Specificity tells us how well a test identifies people without the disease. A highly specific test will more effectively rule out those who don’t have a particular disease. The specificity of a test can also be referred to as the true negative rate.

SP = TN/ (TN + FP)

Prevalence

Prevalence is the amount of people in the population who are disease positive over the total population.

Prevalence (P) & Predictive value

PPV = positive predictive value, NPV = negative predictive value

↑P = ↑PPV and ↓NPV

↓P = ↓PPV and ↑NPV

The quality of the relationship between a particular exposure and an outcome can be determined by looking at the relative risk and the odds ratio. These two measures are used in evaluating case-control studies and cohort studies.

Odds ratio

The Odds ratio tells us the odds of an outcome (e.g. disease) occurring in the exposed group compared to it occurring in the non-exposed group. The odds ratio is typically used to evaluate case control studies. Note: ossa od disease in the exposed group = a/b, meaning exposed with disease (a) divided by exposed without disease. Odds of disease in the non-exposed group = c/d. We do this, because odds is the comparison of an outcome occurring vs. it not occurring.

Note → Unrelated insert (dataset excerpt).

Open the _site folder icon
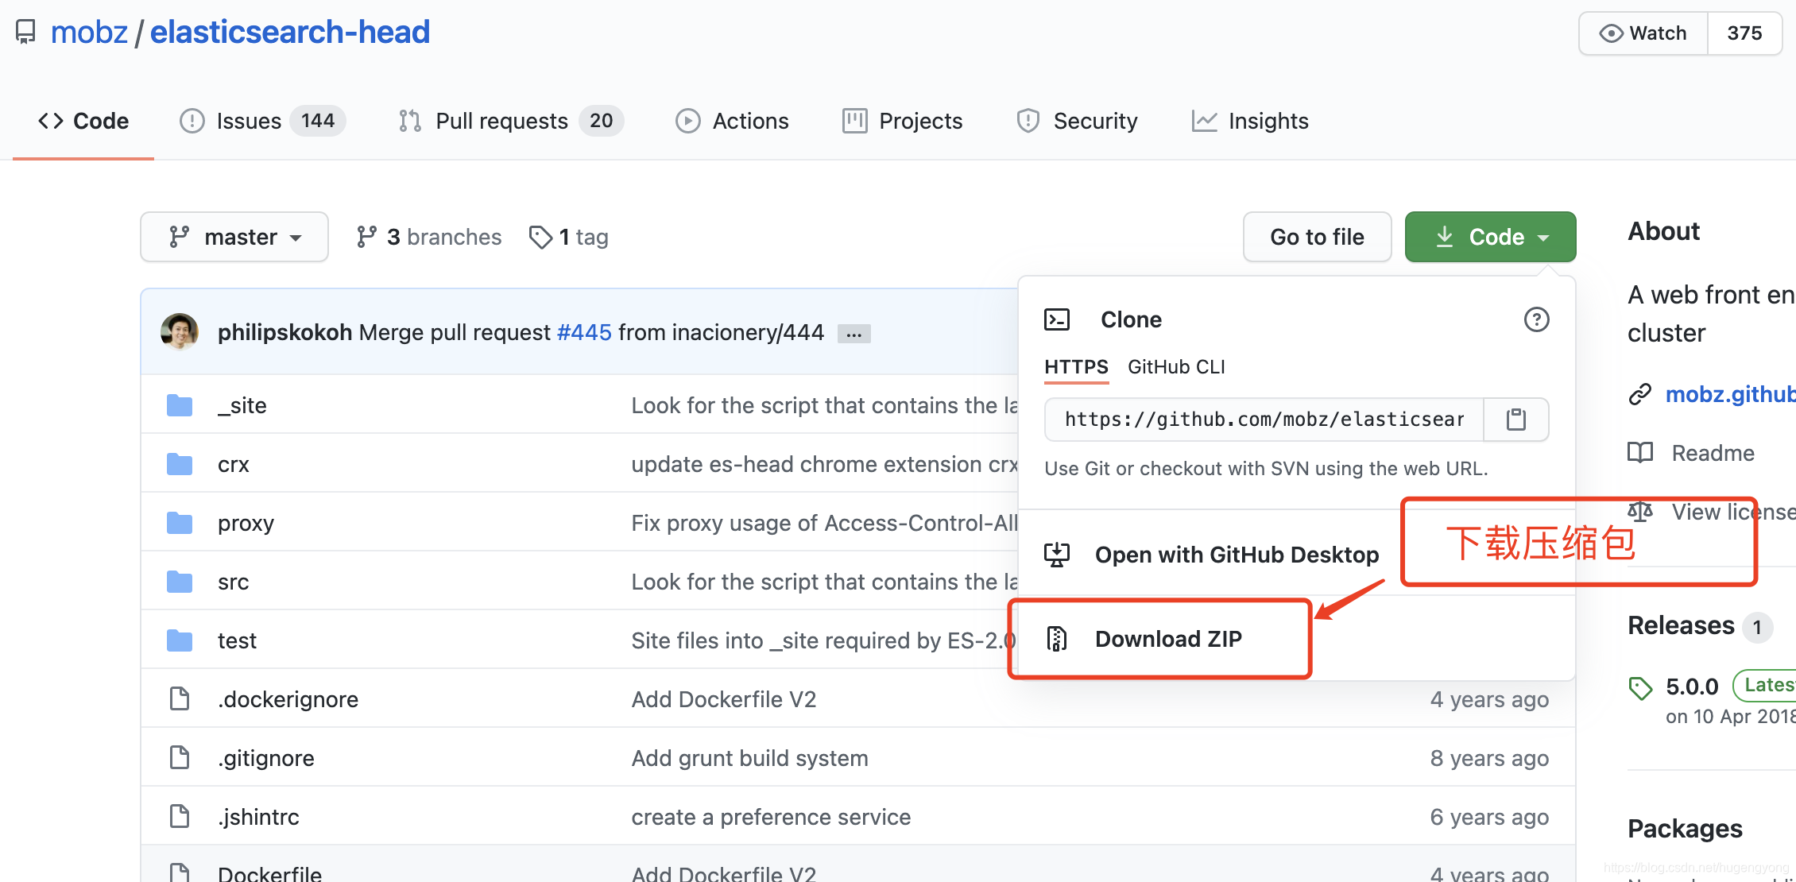Image resolution: width=1796 pixels, height=882 pixels. [180, 404]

OR = (a/b) / (c/d) = (ad)/(bc)

Relative Risk

The Relative risk tells us risk of an outcome (e.g. disease) in the exposed group compared to non-exposed group. The relative risk is typically used to evaluate cohort studies. Note: risk in of disease in the exposed group = a/(a+b), meaning those exposed with the disease divided by all those who were exposed. Risk in the non-exposed group is c/(c+d). We do this, because risk is the chance the outcome of interest will occur compared to the chance of all possible outcomes occurring.

RR = [a/(a+b)] / [c/(c+d)]

The odds ratio may approximate the relative risk

It is possible for the relative risk to approach the odds ratio i.e. RR ~ OR.

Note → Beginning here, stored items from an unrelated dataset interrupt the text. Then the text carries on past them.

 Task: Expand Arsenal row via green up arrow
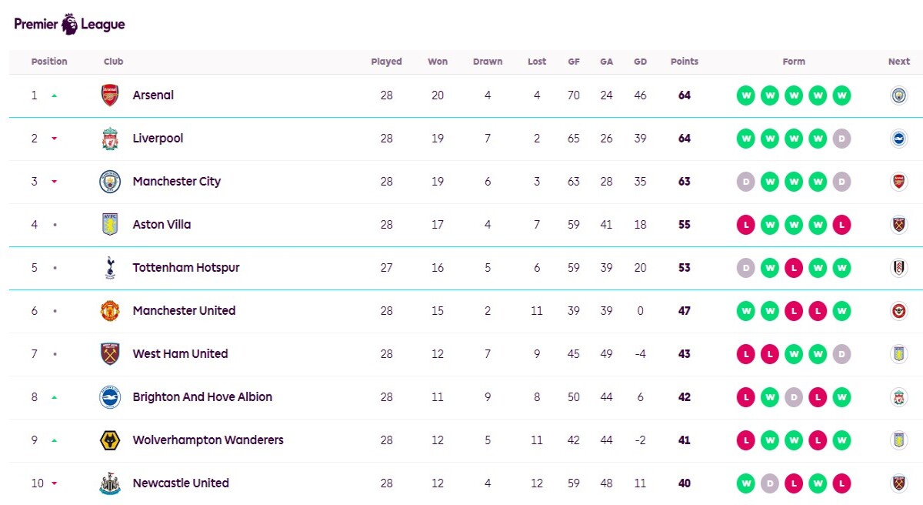tap(55, 95)
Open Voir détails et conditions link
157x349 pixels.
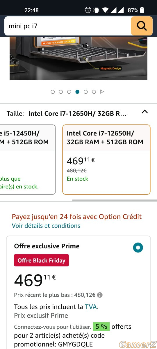pyautogui.click(x=46, y=226)
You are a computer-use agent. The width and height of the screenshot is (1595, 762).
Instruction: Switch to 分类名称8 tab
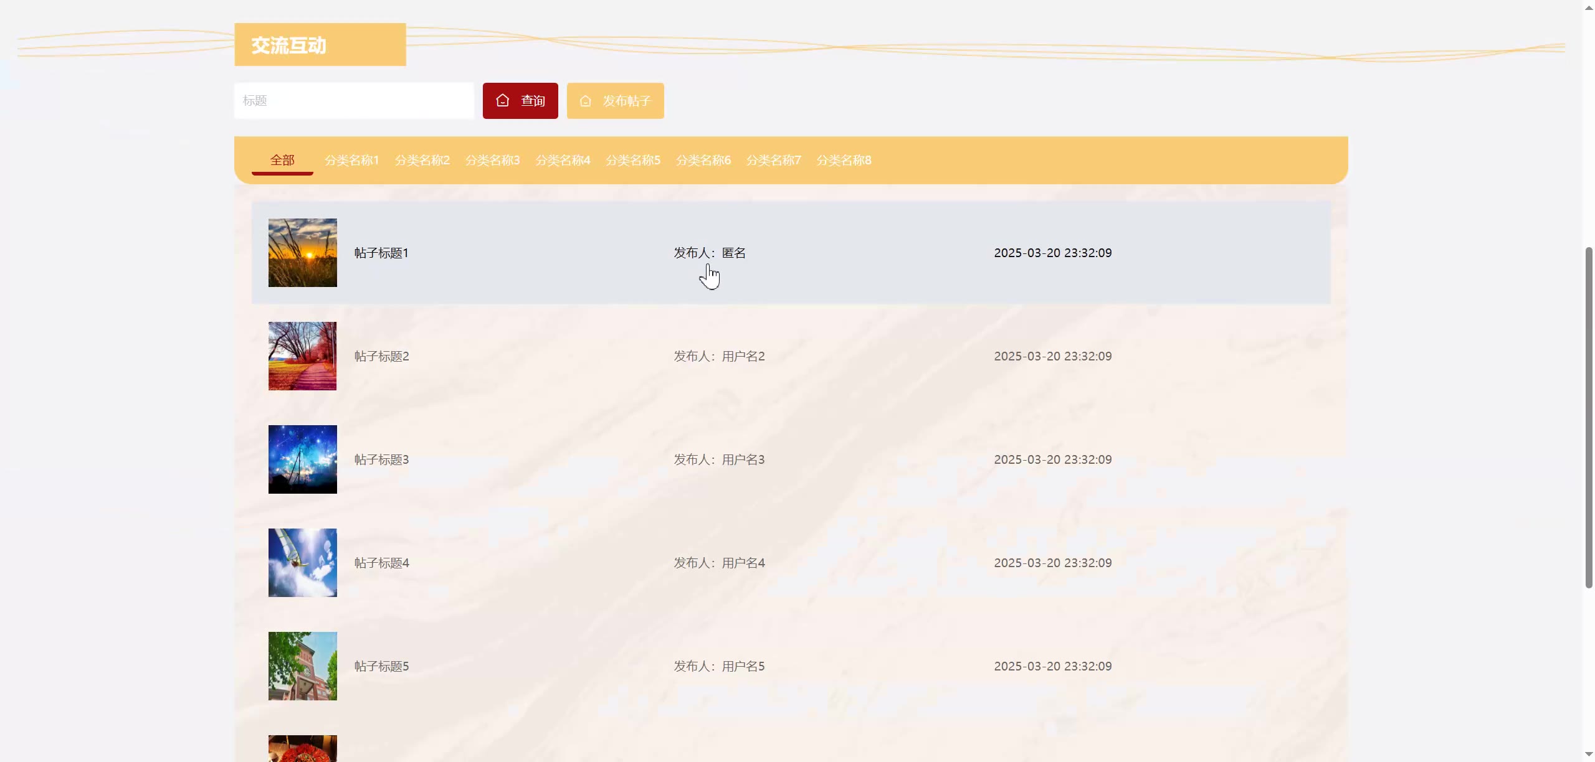point(844,161)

RR = [a/(a+b)] / [c/(c+d)] = (a/b) / (c/d) = ad/bc = OR. If a << b and c << d.

This occurs when a disease is rare i.e. when there is low prevalence of disease.

What does the relative risk mean?

RR = 1 means that there is no relationship between the exposure and the outcome (e.g. disease).

RR > 1 means that there is a positive relationship between the exposure and the outcome (e.g. disease). This means that the exposure is associated with an increased risk of disease.

RR < 1 means that there is a negative relationship between the exposure and the outcome. In this case, the exposure is associated with a decreased risk of disease.

Test Cut-off values

Changing the cut-off value needed for a test to be positive, HbA1c >6.5 is positive, will change many measures (TN, TP, SN, SP, PPV, NPV). Many questions of boards will ask which direction theses measures will change based on whether the cut-off is lowered or increased.

Higher cut-off leads to increased SP, TN, and NPV i.e. all the “negatives” because a higher cut-off will result in more people without disease testing positive. Where as lower cut-off leads to increased SN, TP, and PPV i.e. all the “positives”, because a lower cut-off value will result in more of the positive test results being due to those who really do have disease.

For example, if the blood pressure cut-off to diagnose hypertension is reduced to 120/80 then we will catch everyone with hypertension, i.e. increase TP, PPV and SN. However, we will have many more false positives, so higher TN, SP and NPV.

	Disease +	Disease –
Test +	true positive (TP) a	False negative (FN) b	a+b	PPV = a/(a+b)
Test –	False positive (FP) c	True negative (TN) d	c+d	NPV = d/(c+d)
	a+c	b+d	total
	SN = a/(a+c)	SP = d/(b+d)

Using the table, if a is increased i.e. more positive tests because the cut-off for a positive test is lowered, then ↑TP (=a) and ↑PPV (= a/(a+b)) and ↑SN (=a/(a+c)).

Similarly, if the cut-off value needed for a positive test is increased, then less a and more d. So, ↑TN (=d) and ↑NPV (=d/(c+d)) and ↑SP (=d/(b+d).

Receiver operative curve (ROC)

This curve shows how test SN and SP change with changing cut-off values. Here, X is a low cut-off approaching 0%, and A is the higher cut-off which approaches 100%. Specificity (SP) is highest at A, and Sensitivity (SN) is highest at X.